Vielleicht ist die Bewegung in die Anerkennung das Ende vieler Aktionismen?
Peter Brown: Man kann nur gewinnen, wenn man bereit ist zu verlieren. Es ist eine große Chance, sich nicht an etwas zu klammern und mit Argusaugen zu bewachen. Zu Anfang, wenn die Freiwilligen bei Sea Shepherd ein Schiff betraten, begrüßte ich sie meist mit den Worten: Wir werden alle sterben! Heute ist es so, dass wir, um nicht zu sterben, das Schiff am Laufen halten müssen, damit es wieder heile nach Hause kommt.
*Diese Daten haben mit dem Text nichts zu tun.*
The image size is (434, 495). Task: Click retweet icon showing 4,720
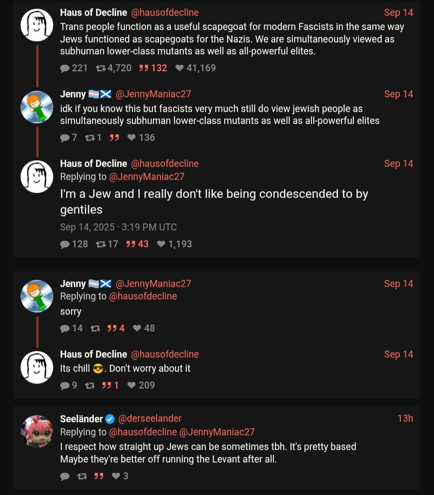tap(101, 68)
Wir haben damals häufig keine Schutzwesten getragen, weil, was bringt es, drei Wochen aufgeblasen im Ozean zu driften? Wenn dich deine Eltern finden, bist du längst tot. Heute spielen sie Videogames, wie gesagt. Ich meine, wir tranken damals schlechtes Wasser aus Metallbechern, so dass alles etwas nach Zinn schmeckte. Auf einem Schiff hatten wir eine Kabine, die wir "The Pit" (deutsch: die Grube) nannten. Wir hatten einmal so hohe Temperaturen in dieser Kabine, dass zwei meiner Filmrollenkanister schmolzen. Diese sind aus Kunststoff. Heute haben sie fließendes Wasser. Wir konnten uns nicht mal duschen. Da ist jetzt viel mehr Geld im Spiel. Sie bauen gerade ein 12,5-Millionen-Schiff. Man könnte von diesem Geld die komplette Walfangflotte kaufen und alle Schiffe versenken.
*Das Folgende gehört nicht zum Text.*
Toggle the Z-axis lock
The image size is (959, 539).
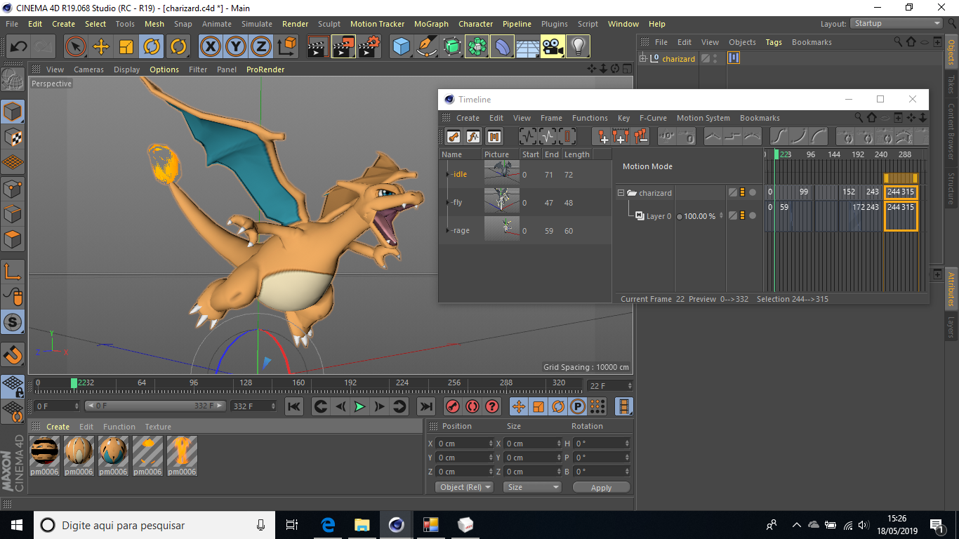[x=261, y=47]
Kann ich daran etwas ändern? Nein, kann ich nicht. Aber ich glaube an alles, was ich Ihnen hier heute erzählt habe.
Kid did the dirty deed with passion. Nothing else. I'll be hated again. So get it out quick! (lacht) [Auf Deutsch in etwa: Der Jugend gehört die Welt! Und das sagt ein inzwischen 63-jähriger Aktivist.- Anm. Irtenkauf]
Vielen Dank, Herr Brown, für dieses Gespräch.